DOCUMENT SECTION →
______________________________
How to Get out of a Rut: 12 Useful Ways to Get Unstuck

How to Get out of a Rut: 12 Useful Ways to Get Unstuck

Have you gotten into a rut before? Or are you in a rut right now?

You know you’re in a rut when you run out of ideas and inspiration. I personally see a rut as a productivity vacuum. It might very well be a reason why you aren’t getting results. Even as you spend more time on your work, you can’t seem to get anything constructive done. While I’m normally productive, I get into occasional ruts (especially when I’ve been working back-to-back without rest). During those times, I can spend an entire day in front of the computer and get nothing done. It can be quite frustrating.

Over time, I have tried and found several methods that are helpful to pull me out of a rut. If you experience ruts too, whether as a working professional, a writer, a blogger, a student or other work, you will find these useful. Here are 12 of my personal tips to get out of ruts:

1. Work on the small tasks.
______________________________
RECORD EXTRACTS →
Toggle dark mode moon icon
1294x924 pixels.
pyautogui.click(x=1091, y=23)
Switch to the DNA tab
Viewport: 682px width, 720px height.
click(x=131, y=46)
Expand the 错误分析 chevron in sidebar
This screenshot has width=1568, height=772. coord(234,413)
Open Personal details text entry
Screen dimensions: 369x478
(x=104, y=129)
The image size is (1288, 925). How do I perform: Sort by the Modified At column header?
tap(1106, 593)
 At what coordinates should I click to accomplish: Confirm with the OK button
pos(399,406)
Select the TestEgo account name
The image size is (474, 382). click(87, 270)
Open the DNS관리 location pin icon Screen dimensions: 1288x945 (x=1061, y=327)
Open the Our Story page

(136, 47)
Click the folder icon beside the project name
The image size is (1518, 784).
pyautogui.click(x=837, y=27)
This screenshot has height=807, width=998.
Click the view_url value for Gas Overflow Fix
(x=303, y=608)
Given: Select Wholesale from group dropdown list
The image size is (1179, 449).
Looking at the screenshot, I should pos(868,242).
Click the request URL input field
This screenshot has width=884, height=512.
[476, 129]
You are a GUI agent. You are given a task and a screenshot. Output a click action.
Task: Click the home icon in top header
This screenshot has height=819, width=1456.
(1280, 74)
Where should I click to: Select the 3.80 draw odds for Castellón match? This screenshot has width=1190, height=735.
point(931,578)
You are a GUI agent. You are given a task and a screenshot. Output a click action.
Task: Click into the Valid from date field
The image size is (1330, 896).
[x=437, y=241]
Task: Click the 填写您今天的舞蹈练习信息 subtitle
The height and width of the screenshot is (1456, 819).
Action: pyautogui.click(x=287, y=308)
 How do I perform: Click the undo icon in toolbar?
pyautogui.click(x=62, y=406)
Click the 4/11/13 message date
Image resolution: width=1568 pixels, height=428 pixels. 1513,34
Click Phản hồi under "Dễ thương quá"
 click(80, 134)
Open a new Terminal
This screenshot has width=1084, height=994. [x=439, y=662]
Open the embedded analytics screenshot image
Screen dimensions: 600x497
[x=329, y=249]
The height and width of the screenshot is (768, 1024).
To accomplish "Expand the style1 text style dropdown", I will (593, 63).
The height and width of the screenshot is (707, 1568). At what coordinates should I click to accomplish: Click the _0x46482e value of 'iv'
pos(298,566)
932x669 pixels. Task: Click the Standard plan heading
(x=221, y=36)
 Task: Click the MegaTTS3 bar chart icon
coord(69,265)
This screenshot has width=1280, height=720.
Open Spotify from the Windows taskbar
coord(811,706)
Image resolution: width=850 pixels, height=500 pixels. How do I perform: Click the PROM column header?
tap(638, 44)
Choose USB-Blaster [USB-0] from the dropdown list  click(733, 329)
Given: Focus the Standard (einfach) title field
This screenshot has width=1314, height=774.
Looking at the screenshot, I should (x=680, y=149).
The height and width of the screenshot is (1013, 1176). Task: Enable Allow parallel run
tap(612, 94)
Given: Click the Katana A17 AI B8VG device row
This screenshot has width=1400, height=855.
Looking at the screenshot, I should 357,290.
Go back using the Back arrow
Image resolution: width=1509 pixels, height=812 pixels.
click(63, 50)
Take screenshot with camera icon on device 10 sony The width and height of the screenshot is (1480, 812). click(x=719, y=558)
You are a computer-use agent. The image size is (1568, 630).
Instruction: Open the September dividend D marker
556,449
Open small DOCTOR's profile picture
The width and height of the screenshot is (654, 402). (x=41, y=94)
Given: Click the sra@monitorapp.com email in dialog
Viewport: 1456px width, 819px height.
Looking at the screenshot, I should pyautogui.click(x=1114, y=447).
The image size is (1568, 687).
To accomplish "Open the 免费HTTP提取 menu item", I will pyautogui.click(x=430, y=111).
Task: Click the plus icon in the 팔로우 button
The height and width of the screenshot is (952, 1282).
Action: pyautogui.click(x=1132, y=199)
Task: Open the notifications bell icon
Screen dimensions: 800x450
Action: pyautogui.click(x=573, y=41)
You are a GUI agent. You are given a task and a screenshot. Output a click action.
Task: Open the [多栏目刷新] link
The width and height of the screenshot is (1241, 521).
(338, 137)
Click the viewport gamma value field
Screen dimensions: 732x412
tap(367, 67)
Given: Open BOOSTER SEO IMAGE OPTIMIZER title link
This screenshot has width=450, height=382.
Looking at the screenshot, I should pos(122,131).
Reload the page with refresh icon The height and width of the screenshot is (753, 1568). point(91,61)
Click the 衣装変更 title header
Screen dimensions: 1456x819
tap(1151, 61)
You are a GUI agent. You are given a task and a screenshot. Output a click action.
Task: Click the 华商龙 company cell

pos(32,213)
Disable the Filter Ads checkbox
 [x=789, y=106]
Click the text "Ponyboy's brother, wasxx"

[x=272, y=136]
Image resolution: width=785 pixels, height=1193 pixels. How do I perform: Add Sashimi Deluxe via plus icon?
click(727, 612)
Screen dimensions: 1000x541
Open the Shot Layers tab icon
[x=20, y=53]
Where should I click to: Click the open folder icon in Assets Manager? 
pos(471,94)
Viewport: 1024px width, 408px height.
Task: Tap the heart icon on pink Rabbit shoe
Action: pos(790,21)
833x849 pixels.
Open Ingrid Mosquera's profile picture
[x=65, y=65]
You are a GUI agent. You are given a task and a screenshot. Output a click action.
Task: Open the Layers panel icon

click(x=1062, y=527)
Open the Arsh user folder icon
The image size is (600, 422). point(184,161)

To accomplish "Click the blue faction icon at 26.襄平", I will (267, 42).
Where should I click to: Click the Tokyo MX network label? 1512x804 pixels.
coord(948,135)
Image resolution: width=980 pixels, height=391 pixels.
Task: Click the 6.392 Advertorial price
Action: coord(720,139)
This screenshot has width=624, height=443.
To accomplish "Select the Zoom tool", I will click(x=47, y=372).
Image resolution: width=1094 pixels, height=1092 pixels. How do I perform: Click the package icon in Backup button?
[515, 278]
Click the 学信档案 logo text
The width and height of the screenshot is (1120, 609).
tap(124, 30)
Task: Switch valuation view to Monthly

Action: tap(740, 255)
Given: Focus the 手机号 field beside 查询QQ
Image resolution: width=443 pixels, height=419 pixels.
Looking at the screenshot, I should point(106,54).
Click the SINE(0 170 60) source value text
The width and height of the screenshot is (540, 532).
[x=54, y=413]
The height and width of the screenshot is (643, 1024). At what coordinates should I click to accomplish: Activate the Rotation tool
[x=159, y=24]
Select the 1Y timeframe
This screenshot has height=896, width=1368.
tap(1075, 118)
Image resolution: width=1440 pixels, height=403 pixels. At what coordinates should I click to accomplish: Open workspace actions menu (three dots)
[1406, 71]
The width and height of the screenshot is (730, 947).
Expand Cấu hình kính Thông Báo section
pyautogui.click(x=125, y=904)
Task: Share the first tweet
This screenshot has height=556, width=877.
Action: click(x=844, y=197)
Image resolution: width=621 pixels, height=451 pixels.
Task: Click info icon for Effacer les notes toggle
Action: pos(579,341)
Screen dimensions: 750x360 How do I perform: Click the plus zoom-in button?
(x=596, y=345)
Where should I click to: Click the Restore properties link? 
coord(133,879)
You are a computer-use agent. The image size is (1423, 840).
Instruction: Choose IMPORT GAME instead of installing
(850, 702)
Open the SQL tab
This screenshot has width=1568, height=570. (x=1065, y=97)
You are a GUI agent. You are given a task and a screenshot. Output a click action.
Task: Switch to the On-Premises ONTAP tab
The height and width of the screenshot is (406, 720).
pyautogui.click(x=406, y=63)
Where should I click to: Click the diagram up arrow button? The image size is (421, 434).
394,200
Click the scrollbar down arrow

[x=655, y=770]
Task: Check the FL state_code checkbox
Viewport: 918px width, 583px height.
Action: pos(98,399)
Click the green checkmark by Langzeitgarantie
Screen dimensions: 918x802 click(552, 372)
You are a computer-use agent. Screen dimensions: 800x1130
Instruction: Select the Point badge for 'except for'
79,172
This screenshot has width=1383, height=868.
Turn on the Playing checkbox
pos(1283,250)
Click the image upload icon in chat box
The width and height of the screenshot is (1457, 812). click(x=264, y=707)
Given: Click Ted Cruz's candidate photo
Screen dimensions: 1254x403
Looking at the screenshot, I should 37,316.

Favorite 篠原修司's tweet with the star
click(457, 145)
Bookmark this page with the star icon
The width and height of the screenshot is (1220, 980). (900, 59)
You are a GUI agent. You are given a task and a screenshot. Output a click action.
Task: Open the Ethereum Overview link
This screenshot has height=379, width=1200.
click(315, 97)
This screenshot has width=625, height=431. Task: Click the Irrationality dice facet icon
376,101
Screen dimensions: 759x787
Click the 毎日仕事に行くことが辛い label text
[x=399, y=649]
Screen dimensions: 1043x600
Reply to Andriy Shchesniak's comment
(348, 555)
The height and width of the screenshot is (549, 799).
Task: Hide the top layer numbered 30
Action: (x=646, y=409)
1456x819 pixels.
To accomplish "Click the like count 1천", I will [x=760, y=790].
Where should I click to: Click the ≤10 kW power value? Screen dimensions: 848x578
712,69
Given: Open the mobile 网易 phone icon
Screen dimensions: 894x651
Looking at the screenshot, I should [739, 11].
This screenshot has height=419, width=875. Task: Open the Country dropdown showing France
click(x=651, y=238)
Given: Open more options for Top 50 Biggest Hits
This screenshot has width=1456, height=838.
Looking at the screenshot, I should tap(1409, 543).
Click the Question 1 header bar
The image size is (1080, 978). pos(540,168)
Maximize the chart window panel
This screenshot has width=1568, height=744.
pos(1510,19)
______________________________
DIRECTIONS →
- 1) Answer these questions using the article on getting out of a rut, one line each:
(a) What does the writer personally see a rut as?
(b) When does the writer say occasional ruts especially happen?
(c) How many personal tips does the writer promise to share?
- 2) Carry on the article about getting out of a rut from the point where it stops.

TASK RESULTS →
- 1)
(a) A productivity vacuum.
(b) When the writer has been working back-to-back without rest.
(c) 12.

- 2)
When you are in a rut, tackle it by starting small. Clear away your smaller tasks which have been piling up. Reply to your emails, organize your documents, declutter your work space, and reply to private messages.

Whenever I finish doing that, I generate a positive momentum which I bring forward to my work.

2. Take a break from your work desk.

Get yourself away from your desk and go take a walk. Go to the washroom, walk around the office, go out and get a snack.

Your mind is too bogged down and needs some airing. Sometimes I get new ideas right after I walk away from my computer.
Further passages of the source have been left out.